**BRIEF:**
Report how many lines of the material below contain the word "each", giving only the number.

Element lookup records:
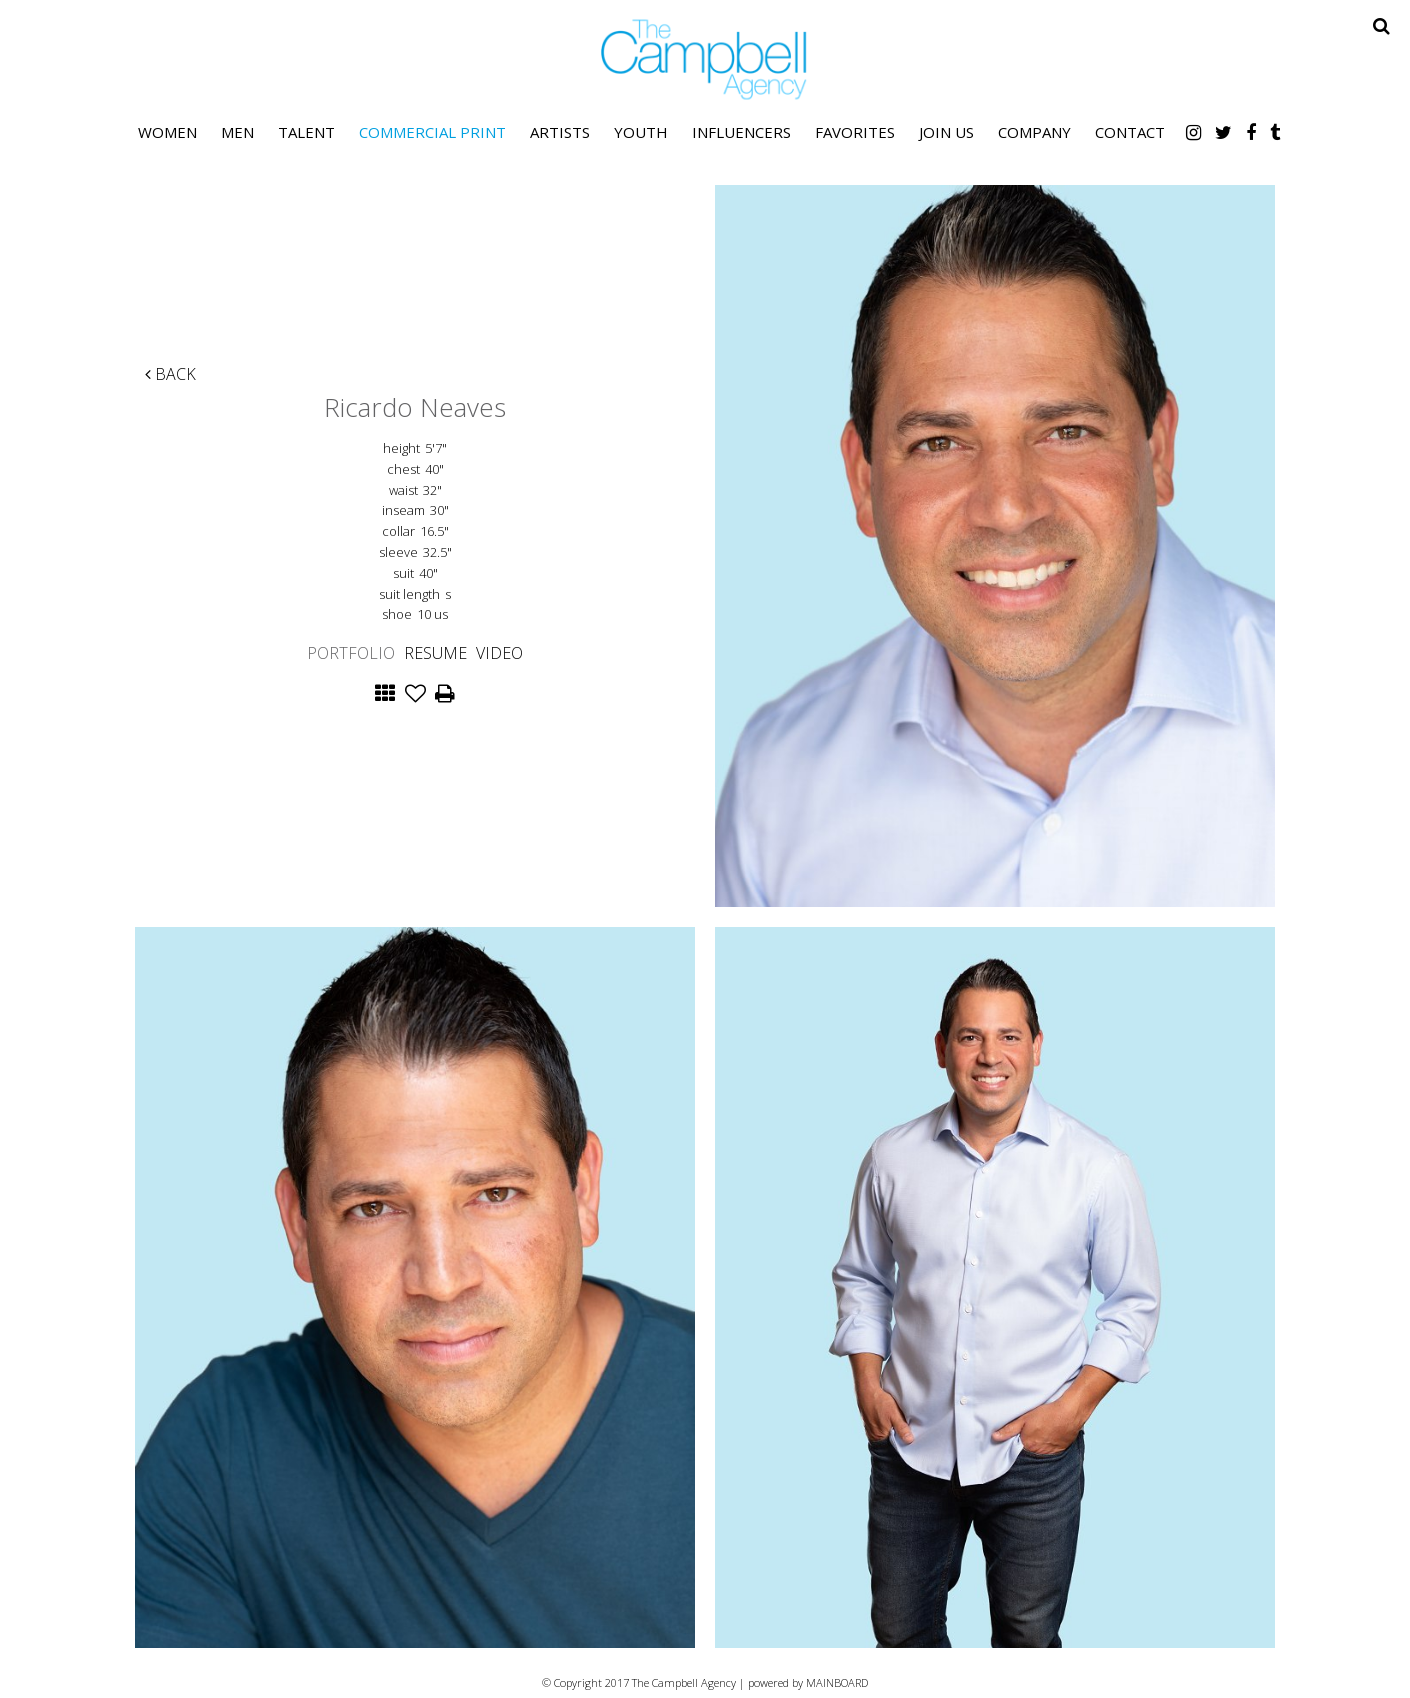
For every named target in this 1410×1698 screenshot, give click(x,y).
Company (1034, 132)
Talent (306, 132)
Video (499, 653)
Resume (435, 653)
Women (167, 132)
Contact (1130, 132)
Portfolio (351, 653)
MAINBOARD (837, 1682)
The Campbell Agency (705, 59)
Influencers (741, 132)
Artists (560, 132)
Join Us (946, 132)
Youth (641, 132)
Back (170, 374)
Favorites (855, 132)
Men (237, 132)
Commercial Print (432, 132)
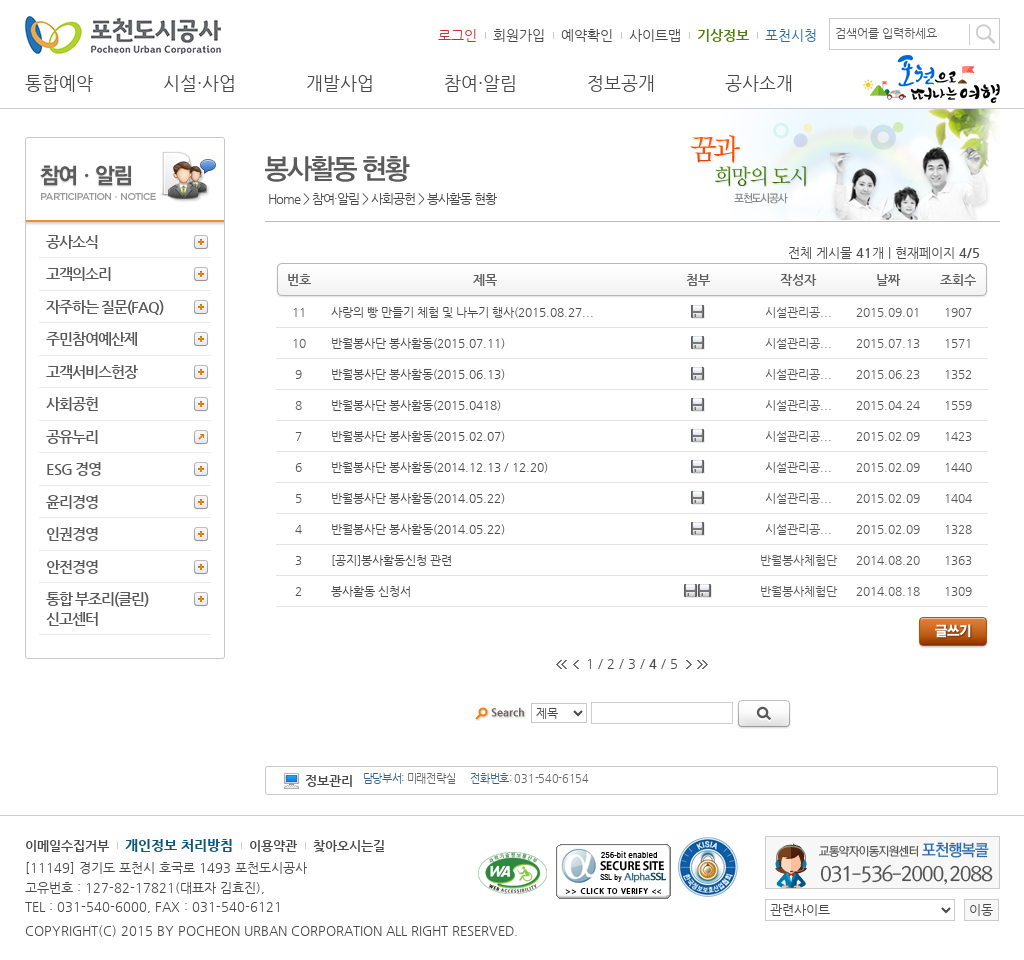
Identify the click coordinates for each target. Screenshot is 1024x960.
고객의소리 (78, 273)
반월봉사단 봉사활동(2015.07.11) (418, 343)
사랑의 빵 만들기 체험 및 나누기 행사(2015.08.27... (462, 312)
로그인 (457, 35)
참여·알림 (480, 83)
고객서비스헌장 (91, 371)
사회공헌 (72, 403)
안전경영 (72, 566)
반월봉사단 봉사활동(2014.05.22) (418, 498)
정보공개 (621, 83)
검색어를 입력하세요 (886, 33)
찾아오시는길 (349, 845)
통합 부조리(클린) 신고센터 (97, 608)
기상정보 (723, 35)
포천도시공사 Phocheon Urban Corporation (123, 34)
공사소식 (72, 241)
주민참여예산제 (91, 338)
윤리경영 (72, 501)
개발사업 (340, 83)
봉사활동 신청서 (371, 591)
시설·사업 (199, 83)
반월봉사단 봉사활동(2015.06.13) (418, 374)
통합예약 (59, 83)
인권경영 (72, 533)
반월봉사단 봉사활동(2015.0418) (416, 405)
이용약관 (273, 845)
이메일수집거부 (67, 845)
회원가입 (519, 35)
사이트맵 (655, 35)
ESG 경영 (73, 468)
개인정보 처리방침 (179, 845)
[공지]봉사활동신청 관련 (391, 560)
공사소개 (759, 83)
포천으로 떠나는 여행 (931, 79)
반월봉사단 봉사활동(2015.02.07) (418, 436)
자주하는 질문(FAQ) (104, 306)
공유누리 (72, 436)
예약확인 (587, 35)
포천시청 (791, 35)
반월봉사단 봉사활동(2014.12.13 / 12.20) (439, 467)
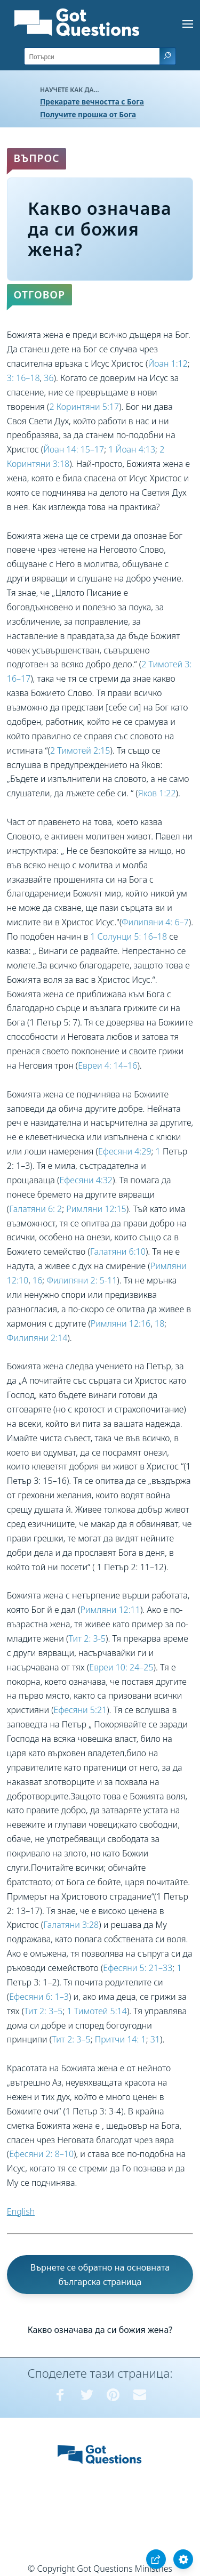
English (21, 2211)
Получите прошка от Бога (88, 114)
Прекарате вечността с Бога (92, 101)
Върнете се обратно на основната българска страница (100, 2275)
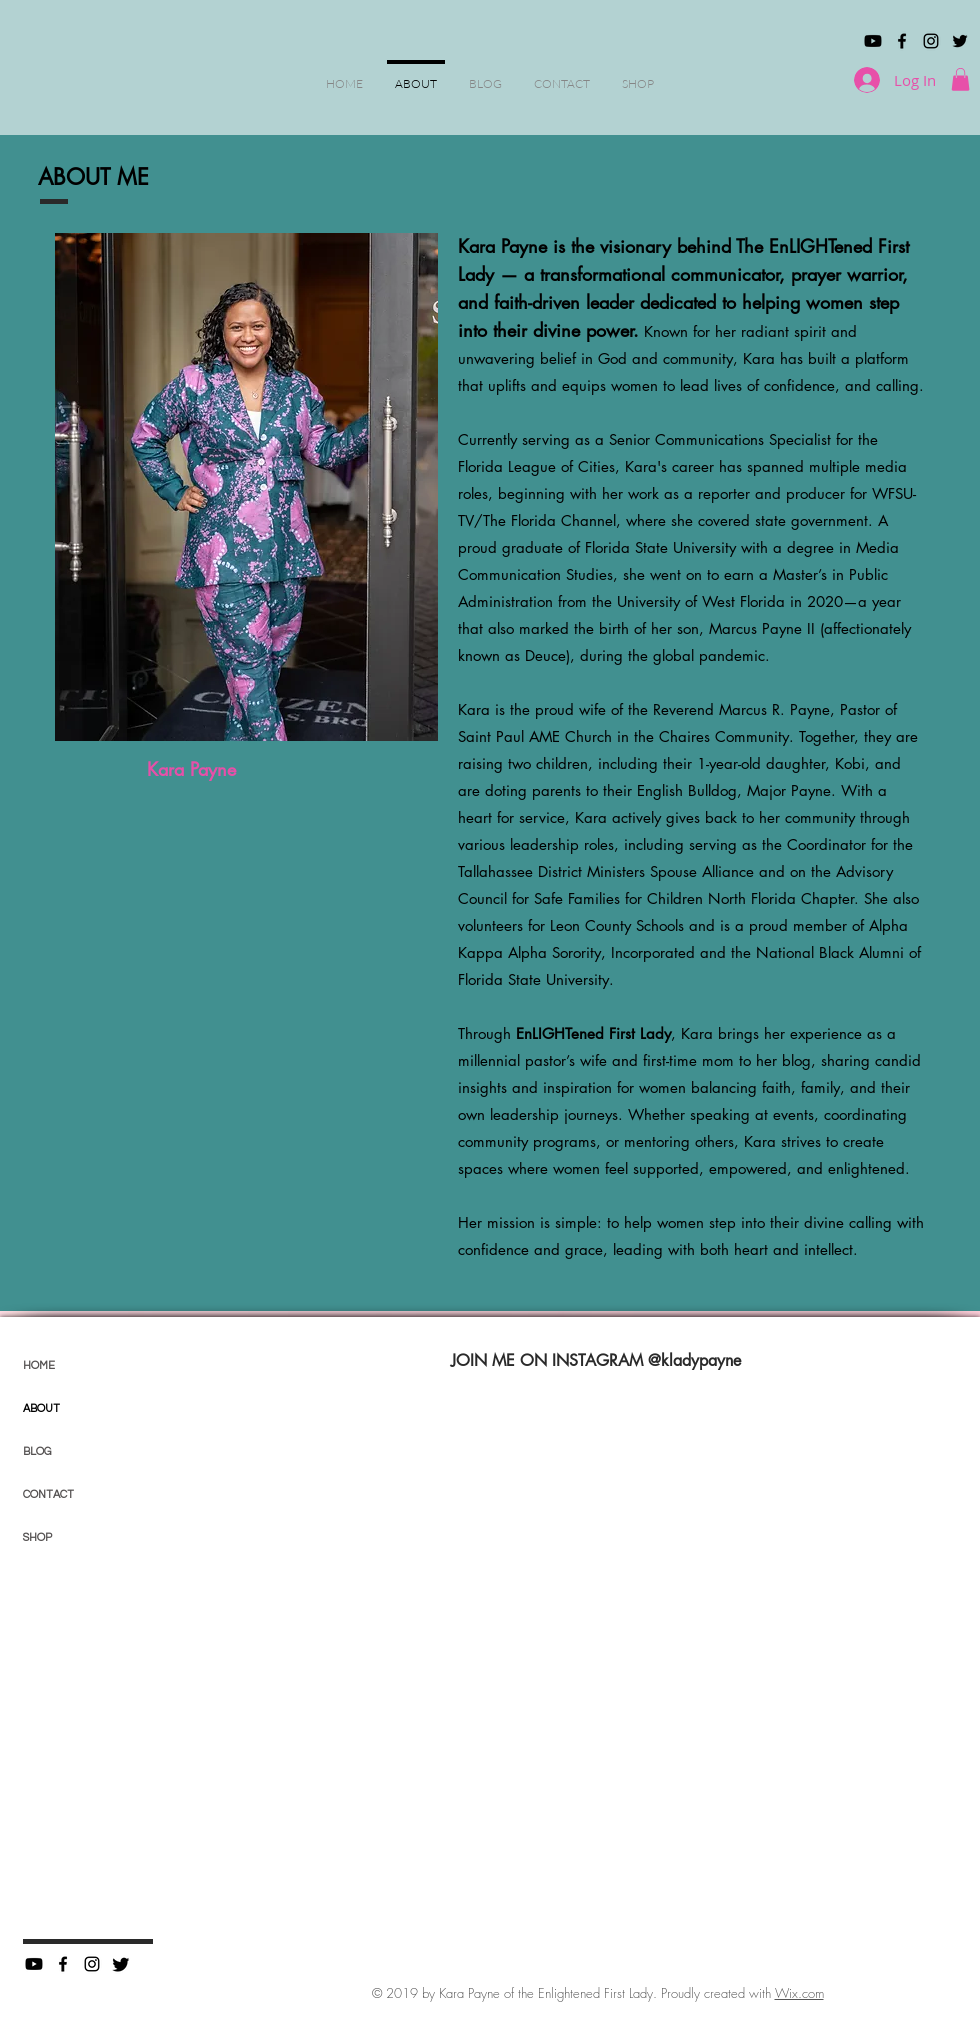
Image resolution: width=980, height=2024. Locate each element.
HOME (39, 1365)
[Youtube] (873, 41)
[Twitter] (121, 1964)
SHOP (37, 1537)
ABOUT (41, 1408)
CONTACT (48, 1494)
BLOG (37, 1451)
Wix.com (799, 1993)
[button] (960, 79)
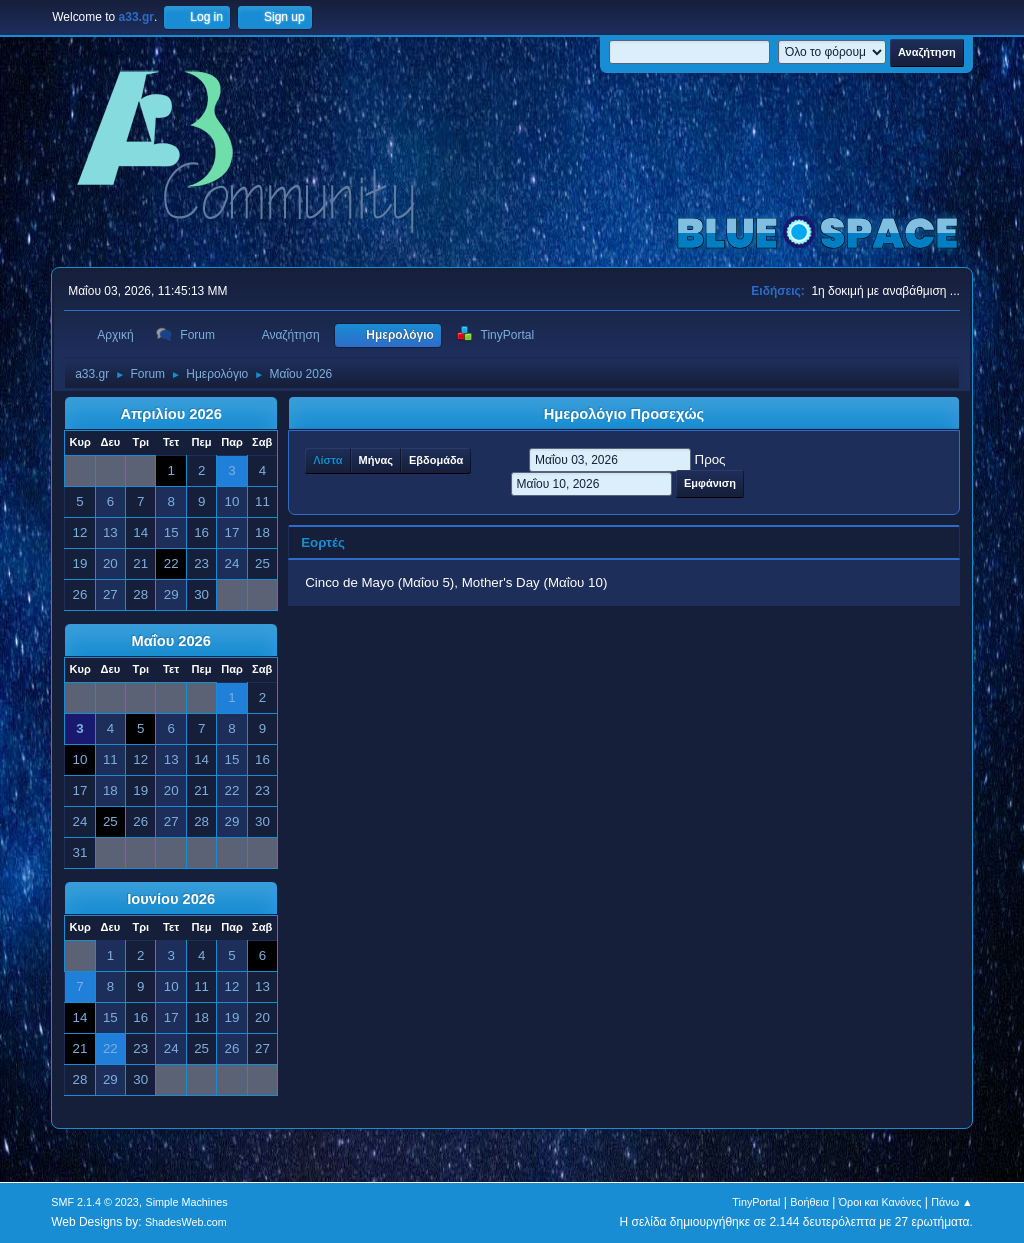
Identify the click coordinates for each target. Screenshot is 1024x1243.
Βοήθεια (809, 1202)
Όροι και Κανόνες (880, 1202)
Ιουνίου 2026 (171, 899)
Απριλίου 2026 (171, 414)
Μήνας (376, 460)
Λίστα (327, 460)
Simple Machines (187, 1202)
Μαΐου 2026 (170, 641)
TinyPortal (756, 1202)
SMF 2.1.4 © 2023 (95, 1202)
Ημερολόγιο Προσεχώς (624, 414)
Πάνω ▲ (952, 1202)
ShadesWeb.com (186, 1222)
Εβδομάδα (436, 460)
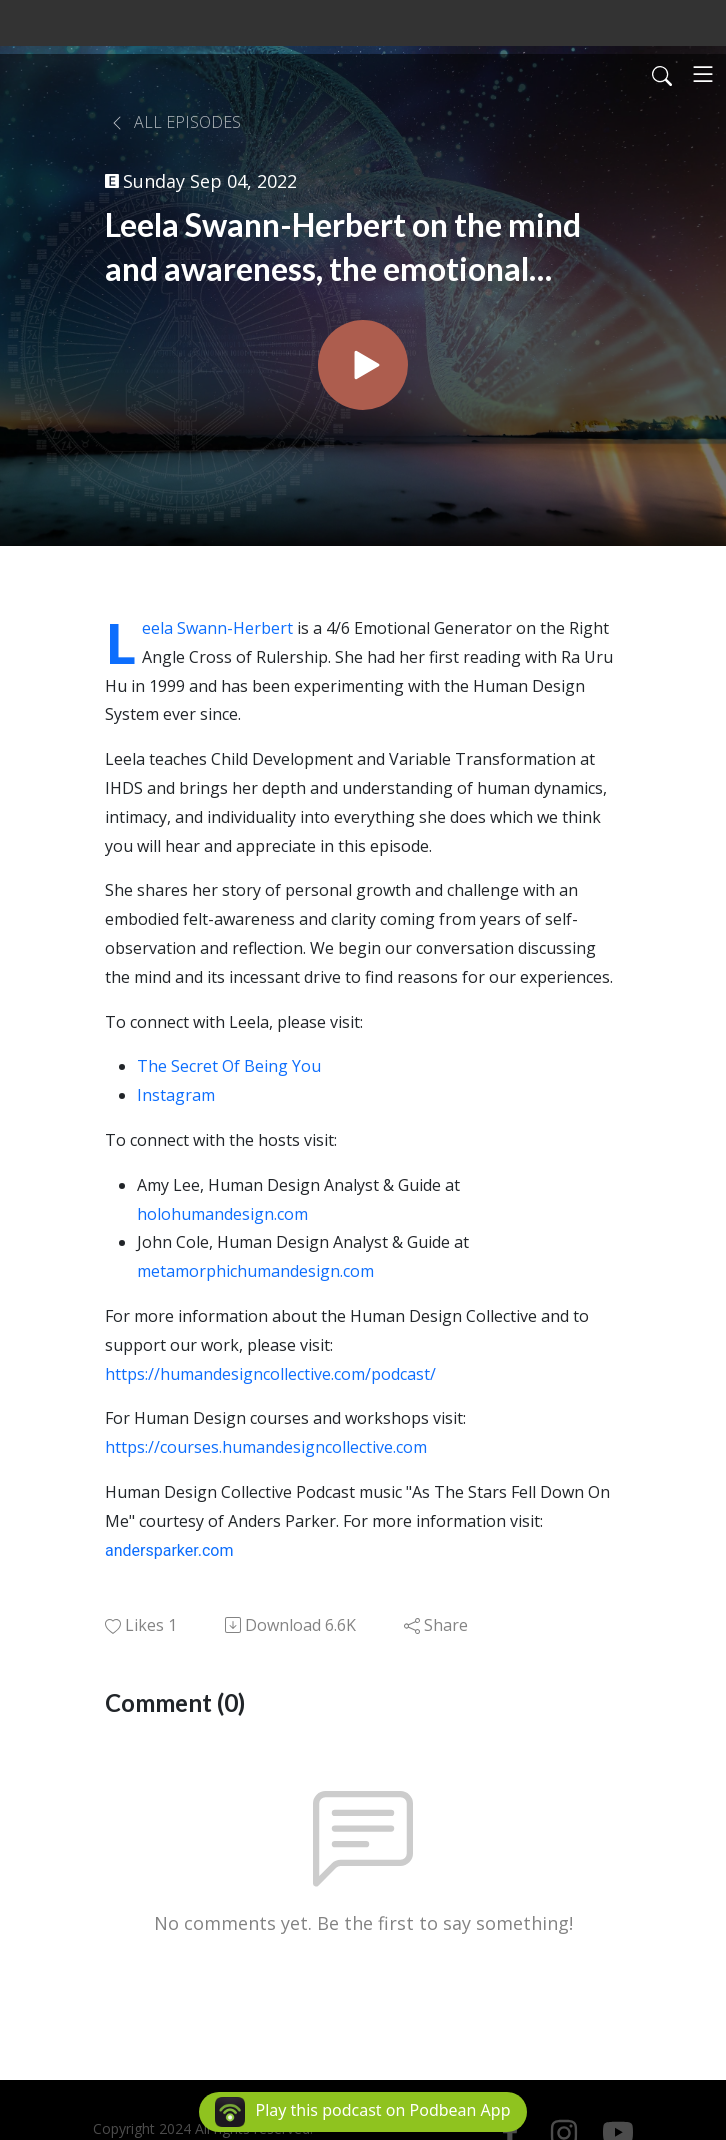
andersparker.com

**RESPONSE TO THE EXERCISE:**
3